因此,加上 virtual ~Base() {}
2,网摘: If a class is defined in a header file and has a vtable (either it has virtual methods or it derives from classes with virtual methods), it must always have at least one out-of-line virtual method in the class. Without this, the compiler will copy the vtable and RTTI into every .o file that #includes the header, bloating .o file sizes and increasing link times
译:如果一个类在头文件中定义,并且有一个虚方法表(不管是虚方法还是继承基类的虚方法),那么该类必须至少将一个虚方法定义在类定义外部。
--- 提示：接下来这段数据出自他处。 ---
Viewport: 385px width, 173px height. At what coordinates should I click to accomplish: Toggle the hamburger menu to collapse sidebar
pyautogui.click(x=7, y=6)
否则,编译器将会复制虚表和RTTI给每一个包含该头文件的目标.o文件,折将膨涨.o文件的大小,增加编译连接时间。
因此,将纯虚函数声明在类内部:virtual void printName();
在类定义外部:viod Base::printName(){}
后面就是两个子类Derived0,Derived1继承Base,并将指向他们的Base指针加入Vector了。
运行结果是正常的
I am derived 0
I am derived 1
二 各基类除了继承这个统一基类以外,还继承别的类。 多继承,因为我各个步骤类还都继承别的类,如QDialog等等
#include <iostream>
#include <vector>
using namespace std;
#include <QDebug>
enum classType{BaseType,Derived0Type,Derived1Type};
class Base
{
public:
virtual ~Base() {}
virtual void printName() = 0;
virtual classType myTypeNum();
};
classType Base::myTypeNum()
{
return BaseType;
}
class Base1
{
public:
void printBelong();
};
void Base1::printBelong()
{
qDebug() << "I derived from Base1 too!";
}
class Derived0 : public Base, public Base1
{
public:
~Derived0();
classType myTypeNum();
void printName();
};
Derived0::~Derived0()
{}
classType Derived0::myTypeNum()
{
return Derived0Type;
}
void Derived0::printName()
{
qDebug() << "I am derived 0";
}
class Derived1 : public Base, public Base1
{
public:
~Derived1();
classType myTypeNum();
void printName();
};
Derived1::~Derived1()
{}
classType Derived1::myTypeNum()
{
return Derived1Type;
}
void Derived1::printName()
{
qDebug() << "I am derived 1";
}
int main()
{
QVector<Base*> classVector;
Base* ptrDerived0 = new Derived0;
classVector.push_back(ptrDerived0);
Base* ptrDerived1 = new Derived1;
classVector.push_back(ptrDerived1);
QVector<Base*>::iterator end = classVector.end();
for (QVector<Base*>::iterator it = classVector.begin(); it != end; ++it) {
if((*it)->myTypeNum() == Derived0Type)
{
dynamic_cast<Derived0*>((*it))->printName();
dynamic_cast<Derived0*>((*it))->printBelong();
}
else if((*it)->myTypeNum() == Derived1Type){
dynamic_cast<Derived1*>((*it))->printName();
dynamic_cast<Derived1*>((*it))->printBelong();
}
}
system("pause");
return 0;
}
这里,我设计了一个专门定义各类返回类型的枚举类型enum classType{BaseType,Derived0Type,Derived1Type};
基类Base中设计为虚方法,返回BaseType;Derived0返回Derived0Type;Derived1返回Derived1Type。
子类除了继承Base以外,还继承Base1.
那么为了子类能正常调用不同基类的虚方法,要将Vector中统一的Base指针转换为自己的指针,这里就需要上面classType帮助判断了。如
if((*it)->myTypeNum() == Derived0Type)
{
dynamic_cast<Derived0*>((*it))->printName();
dynamic_cast<Derived0*>((*it))->printBelong();
}
运行结果也是如我所愿的
I am derived 0
I derived from Base1 too!
I am derived 1
I derived from Base1 too!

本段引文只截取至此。